DATA PROVIDED
________________________________________
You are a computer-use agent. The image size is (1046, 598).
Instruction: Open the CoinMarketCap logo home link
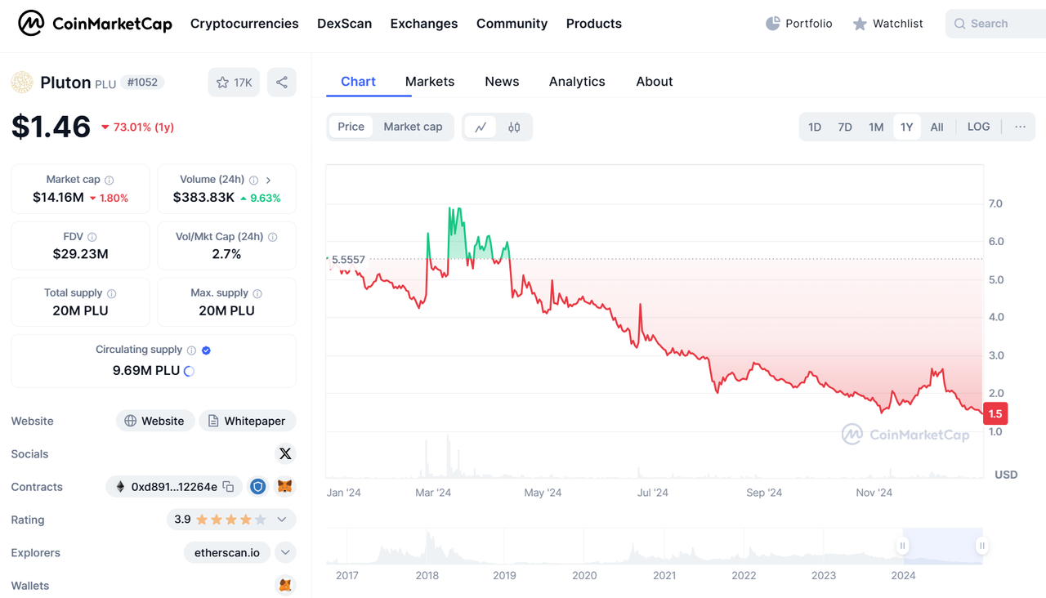click(x=96, y=24)
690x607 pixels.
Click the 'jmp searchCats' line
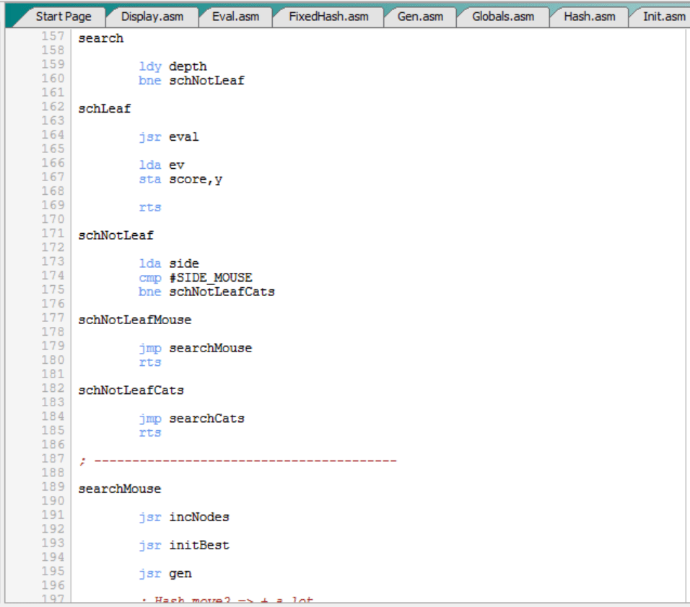[191, 419]
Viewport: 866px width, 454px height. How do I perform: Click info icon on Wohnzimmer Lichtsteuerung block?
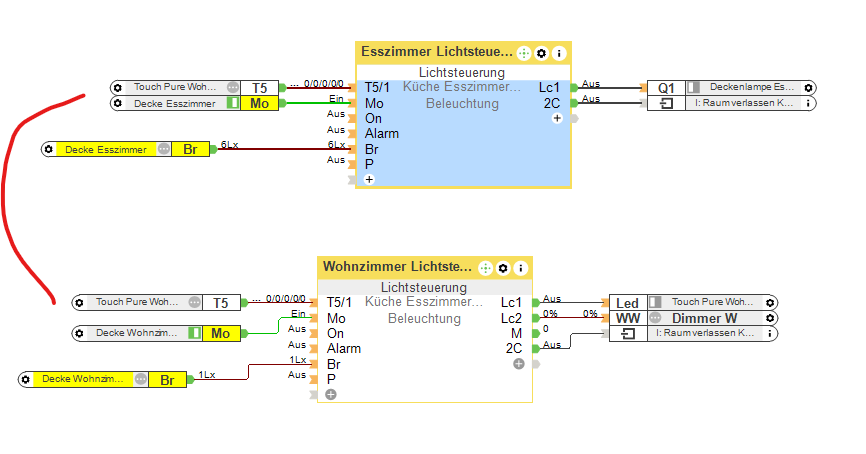pos(520,268)
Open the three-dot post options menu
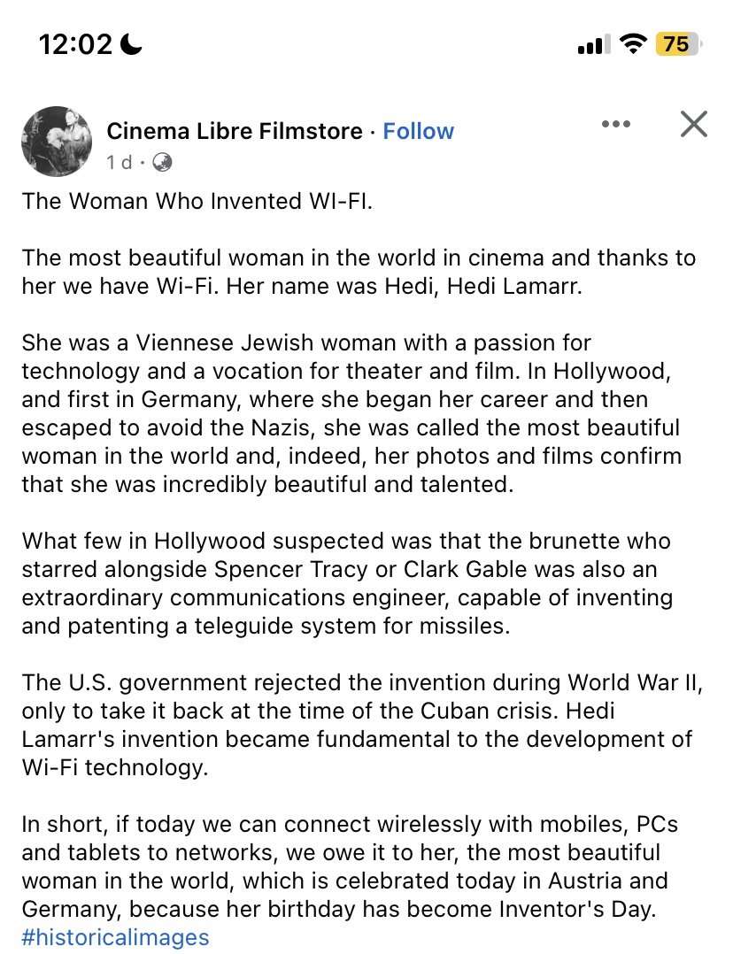 click(615, 125)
________________________________________
WORK REQUEST
Could the entries above be restated word for word, with the pictures left out?

ANSWER SECTION
You are a computer-use agent. The image size is (1046, 598).
Instruction: Open the CoinMarketCap logo home link
click(x=96, y=24)
690x607 pixels.
Click the 'jmp searchCats' line
[191, 419]
Viewport: 866px width, 454px height. How do I perform: Click info icon on Wohnzimmer Lichtsteuerung block?
pos(520,268)
Open the three-dot post options menu
 click(615, 125)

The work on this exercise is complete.